## EXTRACT PROVIDED
==============================

简体   繁体   中英

Convert tree to list of lists

I have a tree structure, something like: Company -> Department -> Roles ->

I have a triple for loop-structure like this:

for company in self.Companies():
    cName = company.Name()
    for dept in company.Departments():
        dName = department.Name()
        for role in dept.Roles():
            rName = role.Name()
            roleID = role.ID()

The .Name() function returns a dept name like Android-Sales. Companies can zero or more departments.

So far the above is all I have. I am trying to develop this so I can get a list of lists: Ideally this is what I would like. If something repeats, the next item in list should leave it blank. Or it might not have a field, in that case leave it blank too.

[
['Google', 'Android-Sales', 'Marketer', 'A123'],
['','Google-Play','Developer', 'A435'],
['','','Tester','A125'],
['','','','A126'],
['My Small Company','','Super Role','A123'] ]

Or this would work too...

==============================

## SUPPLIED INFORMATION

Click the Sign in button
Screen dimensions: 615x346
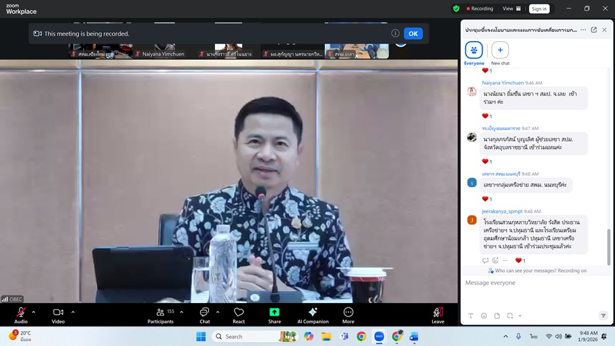coord(539,9)
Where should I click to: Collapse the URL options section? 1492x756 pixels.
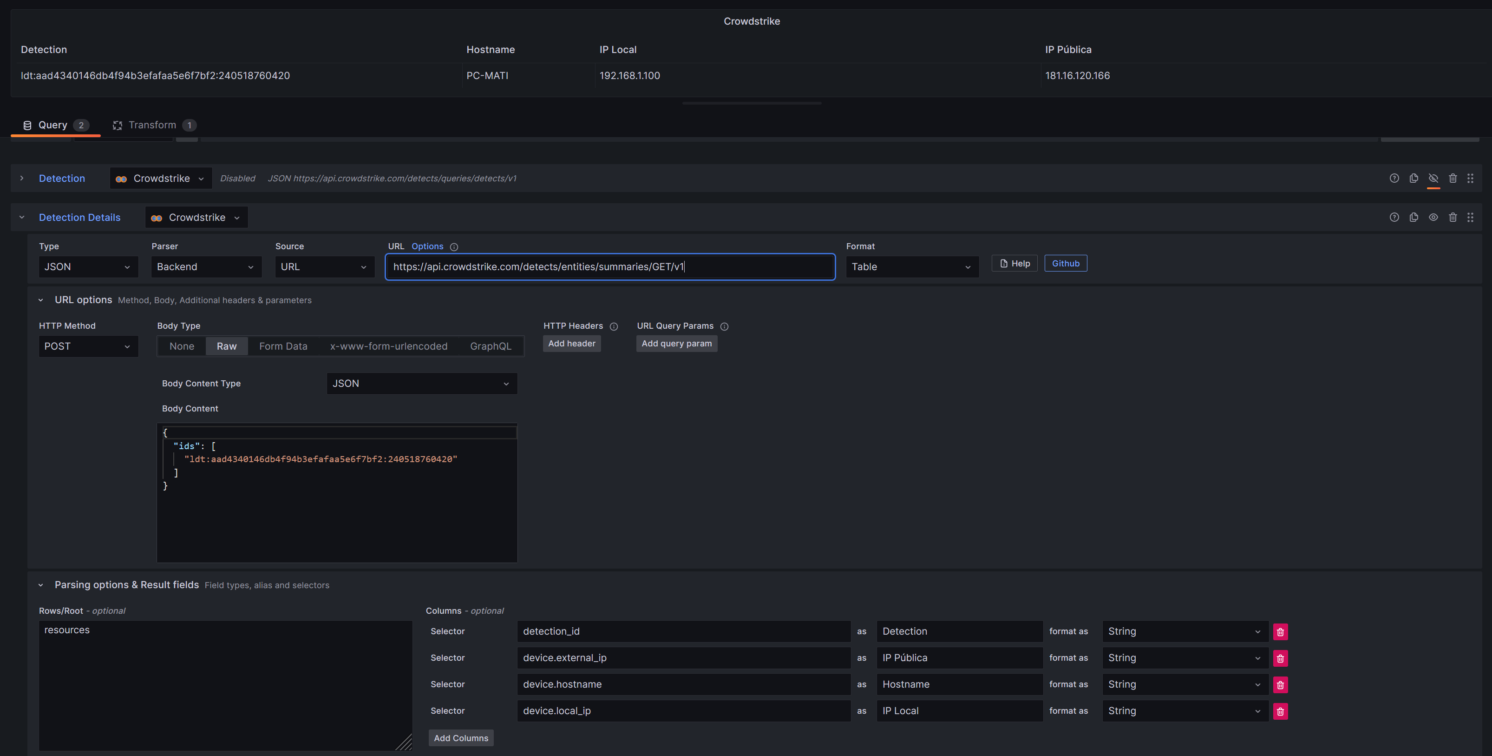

==============================

## WHAT THIS EXERCISE ASKS
1. List every distinct method that the loop code in the forum post on converting a tree to a list of lists calls.
2. In the forum post on converting a tree to a list of lists, what does the .Name() function return?
3. Extend the forum post on converting a tree to a list of lists, starting after its final sentence.

## TASK RESPONSES
1. Companies(), Name(), Departments(), Roles(), ID()

2. It returns a department name, such as Android-Sales.

3.
[
['Google', 'Android-Sales', 'Marketer', 'A123'],
['Google','Google-Play','Developer', 'A435'],
['Google','Google-Play','Tester','A125'],
['Google','Google-Play','Tester','A126'],
['My Small Company','','Super Role','A123'] (Here "My Small Company" has no > departments. ]

Each inner list should be of length 4.

Try something like this:

tree = {"Google":{"Android":"yes", "Nexus":"no"}}
list_of_lists = []

def listbuilder(sub_tree, current_list):
    for key in sub_tree:
        if isinstance(sub_tree[key], dict):
            listbuilder(sub_tree[key], current_list + [key])
        else:
            list_of_lists.append(current_list + [key] + [sub_tree[key]])

listbuilder(tree,[])

print str(list_of_lists)

Output:

[['Google', 'Nexus', 'no'], ['Google', 'Android', 'yes']]

A while ago I needed to insert JSON files in a structured way into a database. Based on the solution described by @Gillespie , I was able to convert the file hierarchy into lists of lists.

The following script expects to read a JSON file whose list of items is initially identified by the parent key "value". Here is a simple example of the data.json file.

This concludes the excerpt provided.